__global__ void access(float *pfIn, unsigned long ulCount, unsigned long ulValues, unsigned long ulStride, unsigned long ulOffset)
{
unsigned long lulI=blockIdx.x * blockDim.x + threadIdx.x;
float lfGesamt = 0;
if (lulI<ulCount)
{
unsigned long pos = (lulI*ulStride+ulOffset)%ulCount;
for (unsigned long lulJ=0; lulJ<ulValues; lulJ++)
{
lfGesamt += pfIn[pos];
}
}
}
To make it do what the code says i turned off the optimization by passing --opencc-options -O0, which worked well so far.
The Problem: I can’t see any effect neither of the parameters “stride” nor of “offset”. The Bandwidth is always the same. Also i don’t see any effect of the L1 and L2 Cache of my GT540 M, the calculated bandwidth is equal when i read 1 value or if i do it 10 times.

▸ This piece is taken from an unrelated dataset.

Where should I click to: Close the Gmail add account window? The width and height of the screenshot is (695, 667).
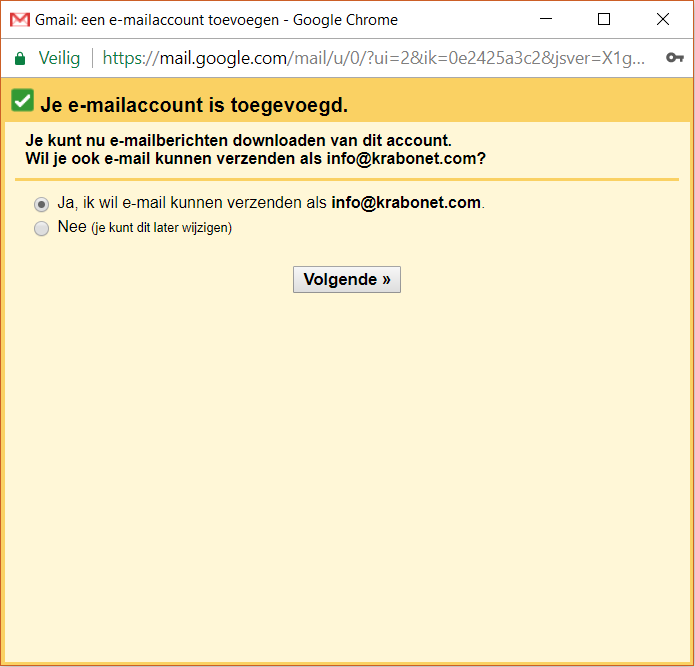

Optimazation is ok, when i generate gpu debug information (at least i hope so)
When i don’t generate the debug info, i achieve a bandwidth of 200gb/s at a 9800 gt, specification says it has about 58 Gb/s…
either am i doing something incredibly wrong, or it is still too optimized.
The other is the not-caching and the equal bandwidth with stride&offset.
But probably the stride gets equalized since every block only reads the block memory, and the offset should result in maximum 1 more coalesced access at cc 2.1
So the main problem left is the equal bandwidth between 1 and 10 reads which should get cached.
Your kernel is accessing the same position of global memory over and over meaning you are possibly getting cache hits which would give you a higher effective bandwidth. You should run this through the visual profiler and see what your cache hit rate is.
No, it’s intermediate code for a virtual machine with an infinite number of registers. It is optimized when compiled (“assembled”) for the real architecture. Use [font=“Courier New”]cuobjdump -sass[/font] on the .cubin file to see (disassembled) machine code.